Do These Things Before Getting A Tattoo

  • Plan to take a few days off from work or school – you will want to rest and recover properly. Even if it’s just for the day after your tattoo, plan ahead and let people know in advance that you’re taking some time off.
  • Obtain any necessary prescriptions before getting your ink done.
  • If you are using prescription drugs where appropriate, make sure not to start up again until advised by the doctor who gave them to you.
  • Remove all jewelry from the area unless it’s specifically for tattoo care. It can become a part of your wound, and that is dangerous because you will have to remove it eventually.
  • Prepare any necessary ice packs or other supplies in advance so you don’t have to move around after being stuck with needles. Keep them nearby where you’re getting tattooed just in case something happens while they are not at hand – like an emergency! You may need to get up out of your seat quickly if your artist needs things brought back over from another room. Alternatively, make sure someone else has everything ready ahead of time too.
  • If necessary, tell your artist about any medications you are taking. They may need to know if there’s anything that can interfere with the tattooing process or affect how it heals.
  • Be clear about what kind of design you want. You should have a sketch ready or at least an idea in mind already so he knows exactly what style and placement will work best for your body type – do not just say “surprise me”, because this is dangerous! Instead, bring pictures of inspiration pieces so they understand too.
  • Bring cash with you as well because sometimes artists offer deals on first-time tattoos but only accept cash payments.
  • Make sure that your artist has a medical license and proper certification. You can ask for their portfolio or even look up reviews online if they’re new in the business. If not – run away! Fast! Because tattoos are permanent, so it needs to be taken very seriously before getting one.
  • Check what kind of equipment they use too because some artists still use machines from 20 years ago while others have switched over to more modern ones with an autoclave function which sterilizes everything at 175 degrees Celsius (about 350 Fahrenheit). And yes – this makes a difference when dealing with a needle going into your skin on purpose.
  • Definitely don’t be afraid to say something if the artist doesn’t act professionally at all; Complaining about their attitude will get them nowhere because most likely they’ll try to convince you that this was just a bad day for everyone. But by doing so, there’s still hope for those who haven’t found out yet how unprofessional some tattoo artists actually can behave. So speak up – let others know! Who knows? Maybe someone else has been through exactly the same experience as you have.
  • Being healthy is also a must because you don’t want to get sick right after getting inked.; It’s one thing that tattoos are painful but it doesn’t mean they’re not bringing more problems into the mix; if anything, people should consider them as possible infection sources which can be avoided with proper care and hygiene.

Last Few Words

What happens if you need a touch up after the tattoo is done?

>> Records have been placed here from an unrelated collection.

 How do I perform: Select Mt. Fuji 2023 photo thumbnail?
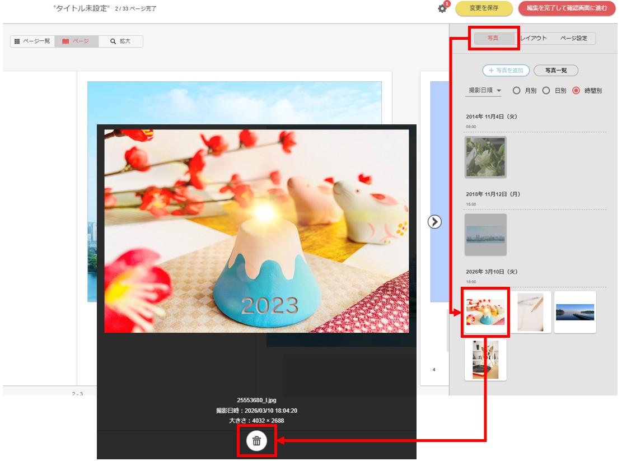(485, 312)
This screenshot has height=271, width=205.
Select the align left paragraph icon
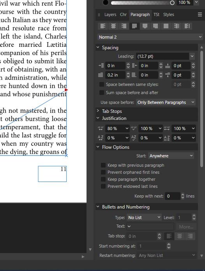(103, 26)
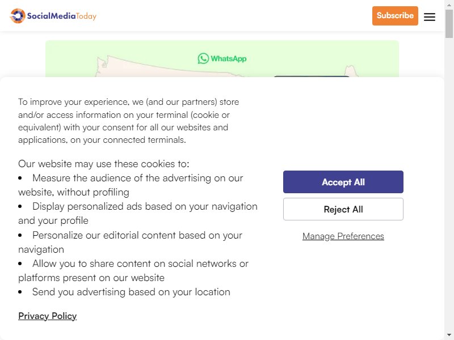Click the scrollbar down arrow
Screen dimensions: 454x340
point(449,335)
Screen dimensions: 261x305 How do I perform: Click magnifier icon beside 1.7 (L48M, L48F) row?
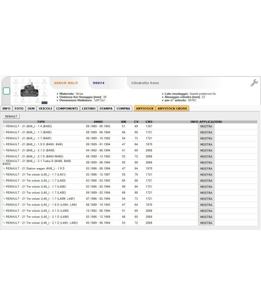pos(4,198)
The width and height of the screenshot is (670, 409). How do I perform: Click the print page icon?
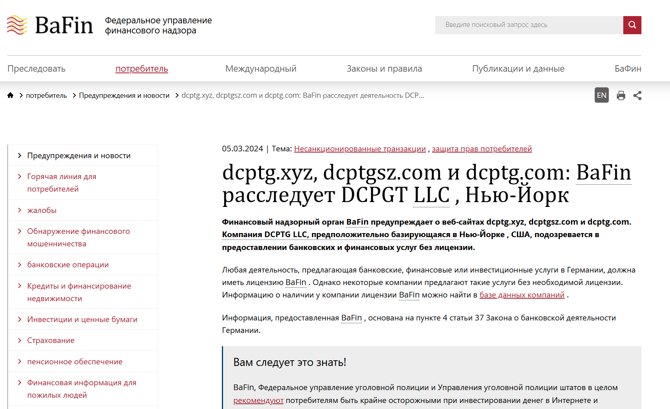tap(621, 95)
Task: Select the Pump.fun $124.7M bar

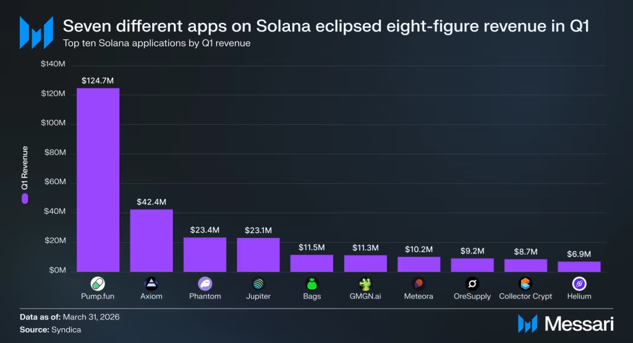Action: tap(98, 180)
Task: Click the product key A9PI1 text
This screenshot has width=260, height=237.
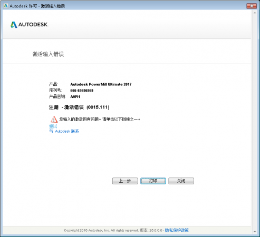Action: coord(75,97)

Can they help or will another artist have to be involved and what does this cost? What are their policies regarding revisions and how long do those last before you should come back for something else. Make sure to ask these kinds of questions before getting your first tattoo to avoid any issues down the road.

What else should one know? It might seem like common sense but always make sure you pick an experienced professional when considering having work done on yourself! Also, look at previous examples of work that the artist has done. If you like their work, go ahead and schedule an appointment with them!